Repeat the records below line by line, exactly, finishing on the line that contains "Task: Tick the delete:packages checkbox".

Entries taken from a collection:

┄┄┄┄┄┄┄┄┄┄┄┄┄┄┄┄┄┄┄┄

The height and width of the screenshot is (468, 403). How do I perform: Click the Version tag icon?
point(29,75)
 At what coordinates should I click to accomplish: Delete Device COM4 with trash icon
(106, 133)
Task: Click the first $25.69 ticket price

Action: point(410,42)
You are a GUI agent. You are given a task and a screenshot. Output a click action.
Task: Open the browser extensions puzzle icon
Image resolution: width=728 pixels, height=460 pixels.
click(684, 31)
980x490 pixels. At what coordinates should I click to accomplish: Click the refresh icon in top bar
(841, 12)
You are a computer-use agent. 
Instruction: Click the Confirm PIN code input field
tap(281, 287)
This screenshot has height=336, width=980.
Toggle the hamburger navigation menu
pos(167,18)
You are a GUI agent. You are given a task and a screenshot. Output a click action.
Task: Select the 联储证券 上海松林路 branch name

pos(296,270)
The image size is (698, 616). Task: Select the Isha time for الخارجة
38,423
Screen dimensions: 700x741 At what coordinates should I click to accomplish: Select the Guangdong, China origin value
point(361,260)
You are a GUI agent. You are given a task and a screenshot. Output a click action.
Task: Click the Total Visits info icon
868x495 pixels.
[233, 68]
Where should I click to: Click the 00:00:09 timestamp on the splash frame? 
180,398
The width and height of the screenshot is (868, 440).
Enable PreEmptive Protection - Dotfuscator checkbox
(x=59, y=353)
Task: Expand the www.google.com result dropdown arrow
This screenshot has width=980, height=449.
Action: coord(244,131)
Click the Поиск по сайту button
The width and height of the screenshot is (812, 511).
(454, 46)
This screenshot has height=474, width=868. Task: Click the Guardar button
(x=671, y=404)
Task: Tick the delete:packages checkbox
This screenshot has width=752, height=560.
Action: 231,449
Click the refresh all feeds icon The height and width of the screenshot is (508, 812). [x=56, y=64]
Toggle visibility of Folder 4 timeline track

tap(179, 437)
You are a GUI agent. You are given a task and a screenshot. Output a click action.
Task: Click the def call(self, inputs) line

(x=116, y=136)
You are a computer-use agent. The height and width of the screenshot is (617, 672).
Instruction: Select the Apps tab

┄┄┄┄┄┄┄┄┄┄┄┄┄┄┄┄┄┄┄┄

[Response to this task]:
The height and width of the screenshot is (468, 403). How do I perform: Click the Version tag icon?
point(29,75)
 At what coordinates should I click to accomplish: Delete Device COM4 with trash icon
(106, 133)
Task: Click the first $25.69 ticket price

Action: point(410,42)
You are a GUI agent. You are given a task and a screenshot. Output a click action.
Task: Open the browser extensions puzzle icon
Image resolution: width=728 pixels, height=460 pixels.
click(684, 31)
980x490 pixels. At what coordinates should I click to accomplish: Click the refresh icon in top bar
(841, 12)
You are a computer-use agent. 
Instruction: Click the Confirm PIN code input field
tap(281, 287)
This screenshot has height=336, width=980.
Toggle the hamburger navigation menu
pos(167,18)
You are a GUI agent. You are given a task and a screenshot. Output a click action.
Task: Select the 联储证券 上海松林路 branch name

pos(296,270)
The image size is (698, 616). Task: Select the Isha time for الخارجة
38,423
Screen dimensions: 700x741 At what coordinates should I click to accomplish: Select the Guangdong, China origin value
point(361,260)
You are a GUI agent. You are given a task and a screenshot. Output a click action.
Task: Click the Total Visits info icon
868x495 pixels.
[233, 68]
Where should I click to: Click the 00:00:09 timestamp on the splash frame? 
180,398
The width and height of the screenshot is (868, 440).
Enable PreEmptive Protection - Dotfuscator checkbox
(x=59, y=353)
Task: Expand the www.google.com result dropdown arrow
This screenshot has width=980, height=449.
Action: coord(244,131)
Click the Поиск по сайту button
The width and height of the screenshot is (812, 511).
(454, 46)
This screenshot has height=474, width=868. Task: Click the Guardar button
(x=671, y=404)
Task: Tick the delete:packages checkbox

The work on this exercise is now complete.